SOURCE DOCUMENT:
# Highest Priced Classical Music Artists on Vinyl?



## regenmusic (Oct 23, 2014)

I was just noticing that some albums are very high priced and I think knowing why may help us appreciate music better. Nothing crass about it! 

:lol:

Two I have discovered so far are: 

Leonid Kogan 
and
GEORGE SZELL 

I've heard string players can be collectible, older pressings, early stereo, and then of course there are some limited editions like this:

SCHNEEBERGER BACH SONATAS & PARTITAS JECKLIN SWISS 3 LP BOX AUDIOPHILE LIM 300


----------



## Pugg (Aug 8, 2014)

Mint old vinyl from Decca / DG goes are for sale at $1000.
Collectors paying almost anything.


----------



## joen_cph (Jan 17, 2010)

Items can be stuck on selling lists for a very long time though.

Violinists tend to be more expensive than other soloists.

Enescu in Bach Sonatas & Partitas 3LP £ 1199 last year 
http://www.popsike.com/ENESCU-Plays...LP-Box-Continental-1950-USA/261925079673.html

Szigeti ditto Bach is also expensive, for example
http://www.ebay.com/itm/262308910570

I sold a near-mint set myself for £ 440 to a collector in Japan - that price was below average.


----------

TASKS:
1. In the forum thread about pricey classical vinyl, what kind of soloist does joen_cph say tends to cost more than the others?
2. Transcribe the forum thread, starting with "Leonid Kogan" and going on through "(Aug 8, 2014)".
You won't need the data that comes after this.

STORED DATA:
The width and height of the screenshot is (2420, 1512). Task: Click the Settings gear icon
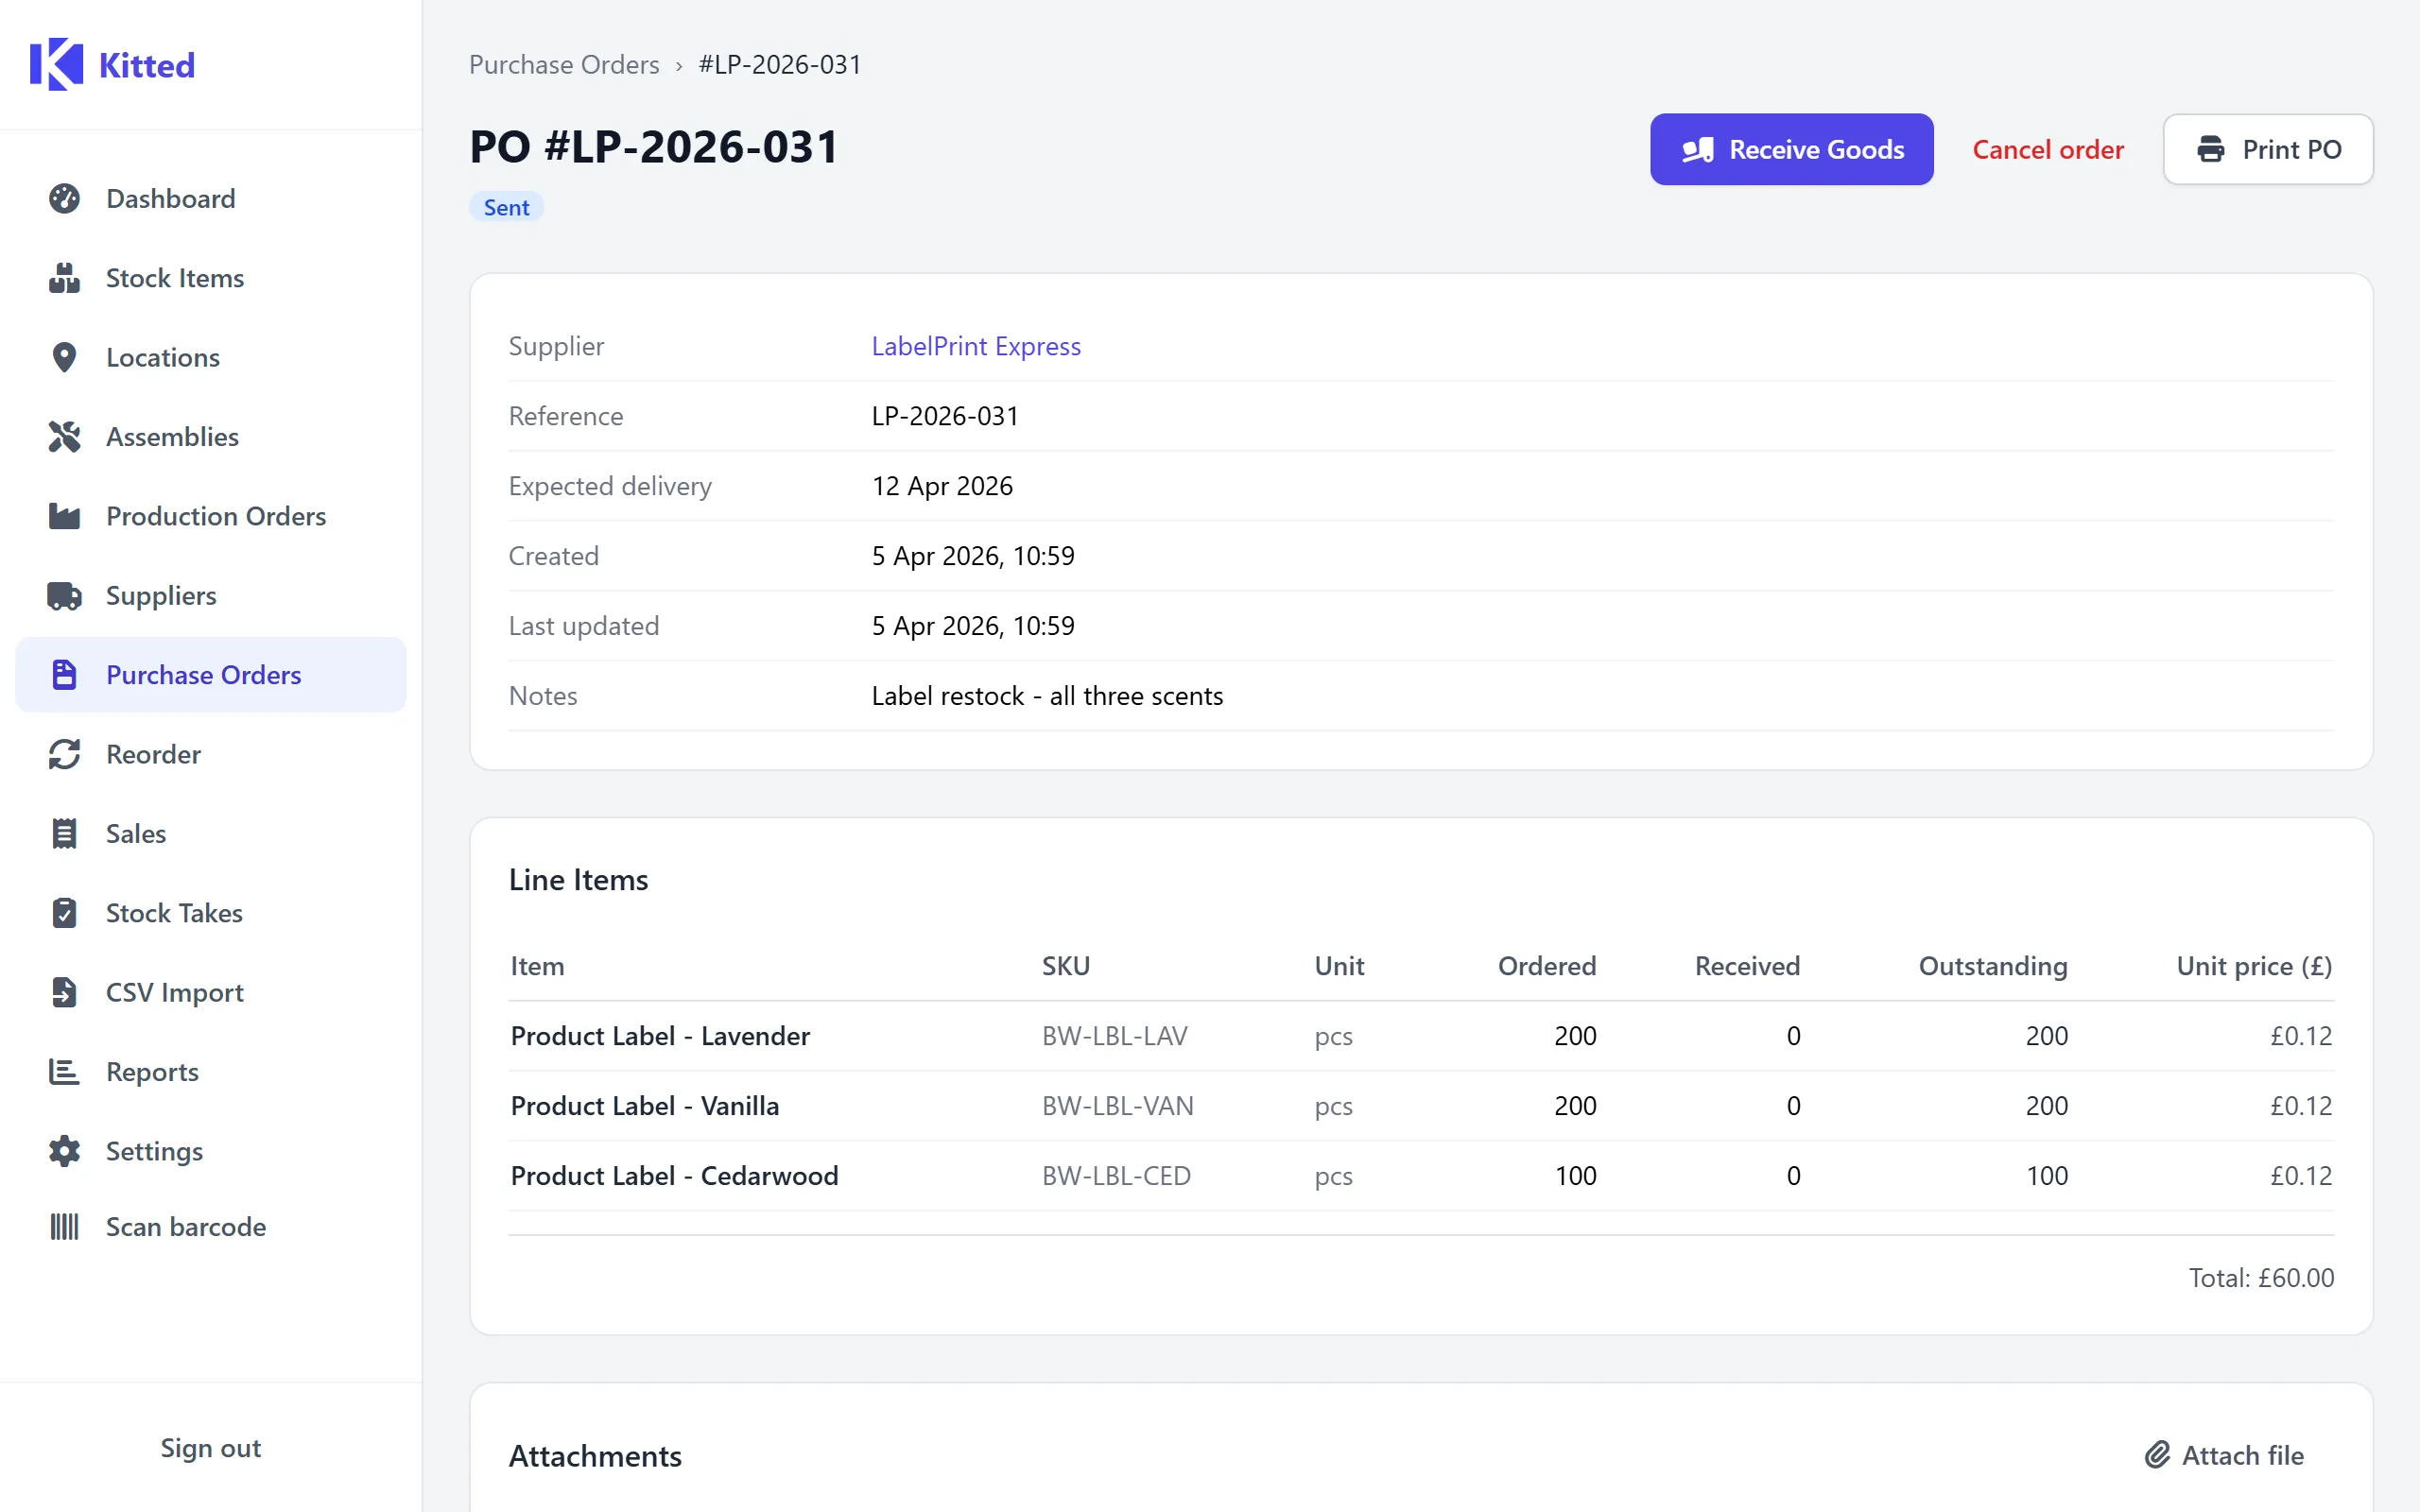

WORKED SOLUTIONS:
1. Violinists

2.
Leonid Kogan 
and
GEORGE SZELL 

I've heard string players can be collectible, older pressings, early stereo, and then of course there are some limited editions like this:

SCHNEEBERGER BACH SONATAS & PARTITAS JECKLIN SWISS 3 LP BOX AUDIOPHILE LIM 300


----------



## Pugg (Aug 8, 2014)